Solve for x:
sin2x + cos^2x = 1
0° < or equal to x < 360°
That is an identity, it is true for all values of x.
Try x=-439
o____O
how did you get to that value? can you show me how to solve it algabraeically?

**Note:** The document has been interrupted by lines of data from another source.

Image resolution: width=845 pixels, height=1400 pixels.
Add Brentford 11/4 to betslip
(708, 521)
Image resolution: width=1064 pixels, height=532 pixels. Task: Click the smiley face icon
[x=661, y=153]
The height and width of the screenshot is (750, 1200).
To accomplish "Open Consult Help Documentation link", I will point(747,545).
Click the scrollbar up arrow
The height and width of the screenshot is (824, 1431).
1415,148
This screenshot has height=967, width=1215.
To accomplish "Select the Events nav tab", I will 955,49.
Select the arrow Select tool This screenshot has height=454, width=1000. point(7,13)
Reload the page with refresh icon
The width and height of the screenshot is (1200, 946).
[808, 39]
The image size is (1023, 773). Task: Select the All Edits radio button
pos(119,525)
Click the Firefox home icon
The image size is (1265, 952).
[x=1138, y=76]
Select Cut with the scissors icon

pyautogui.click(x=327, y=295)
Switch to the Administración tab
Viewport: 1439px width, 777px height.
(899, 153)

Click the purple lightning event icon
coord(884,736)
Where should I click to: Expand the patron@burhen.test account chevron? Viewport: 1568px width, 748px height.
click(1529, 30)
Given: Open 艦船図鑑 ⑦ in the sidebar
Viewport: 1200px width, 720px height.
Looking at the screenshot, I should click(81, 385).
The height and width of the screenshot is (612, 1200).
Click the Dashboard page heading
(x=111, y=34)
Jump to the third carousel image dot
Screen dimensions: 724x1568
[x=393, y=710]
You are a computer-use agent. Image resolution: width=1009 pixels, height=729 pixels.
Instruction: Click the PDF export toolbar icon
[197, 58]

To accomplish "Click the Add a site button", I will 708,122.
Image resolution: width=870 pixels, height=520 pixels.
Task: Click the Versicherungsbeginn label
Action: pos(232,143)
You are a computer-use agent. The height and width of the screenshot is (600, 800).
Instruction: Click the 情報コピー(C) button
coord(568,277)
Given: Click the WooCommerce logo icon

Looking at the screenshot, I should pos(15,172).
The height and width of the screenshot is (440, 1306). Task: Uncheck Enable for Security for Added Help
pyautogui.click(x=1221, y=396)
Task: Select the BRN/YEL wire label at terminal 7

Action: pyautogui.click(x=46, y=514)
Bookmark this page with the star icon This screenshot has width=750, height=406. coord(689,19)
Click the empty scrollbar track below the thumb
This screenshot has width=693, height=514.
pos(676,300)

Draw a right triangle with hypotenuse c and sides a and b. Opposite angles are then A, B, C
now sin A = a/c so a = c sin A
cos a = b/c so b = c cos A
right triangle geometry says
a^2 + b^2 =c ^2
so
c^2 sin^2 A + c^2 cos^2 A = c^2
divide both sides by c^2
To solve the equation sin(2x) + cos^2(x) = 1, we can use trigonometric identities to simplify and solve for x. Here's how:
Step 1: Rewrite the equation using the double-angle identity for sine.
sin(2x) = 2sin(x)cos(x)
The equation becomes: 2sin(x)cos(x) + cos^2(x) = 1
Step 2: Combine like terms.
cos^2(x) + 2sin(x)cos(x) - 1 = 0
Step 3: Let's look at this equation as a quadratic equation in terms of cos(x).
Let cos(x) be represented as t.
t^2 + 2sin(x)t - 1 = 0
Step 4: Solve the quadratic equation.
Using the quadratic formula, with a = 1, b = 2sin(x), and c = -1, we get:
t = (-2sin(x) ± √(4sin^2(x) + 4))/2
t = -sin(x) ± √(sin^2(x) + 1)
Step 5: Solve for sin(x) using the identity cos^2(x) = 1 - sin^2(x)
cos^2(x) = 1 - sin^2(x)
1 - t^2 = 1 - sin^2(x)
sin^2(x) = t^2
Taking the square root of both sides yields:
sin(x) = ± |t|
Step 6: Solve for x.
Since we know that 0° ≤ x < 360°, we'll need to find the possible values of x that satisfy the equation.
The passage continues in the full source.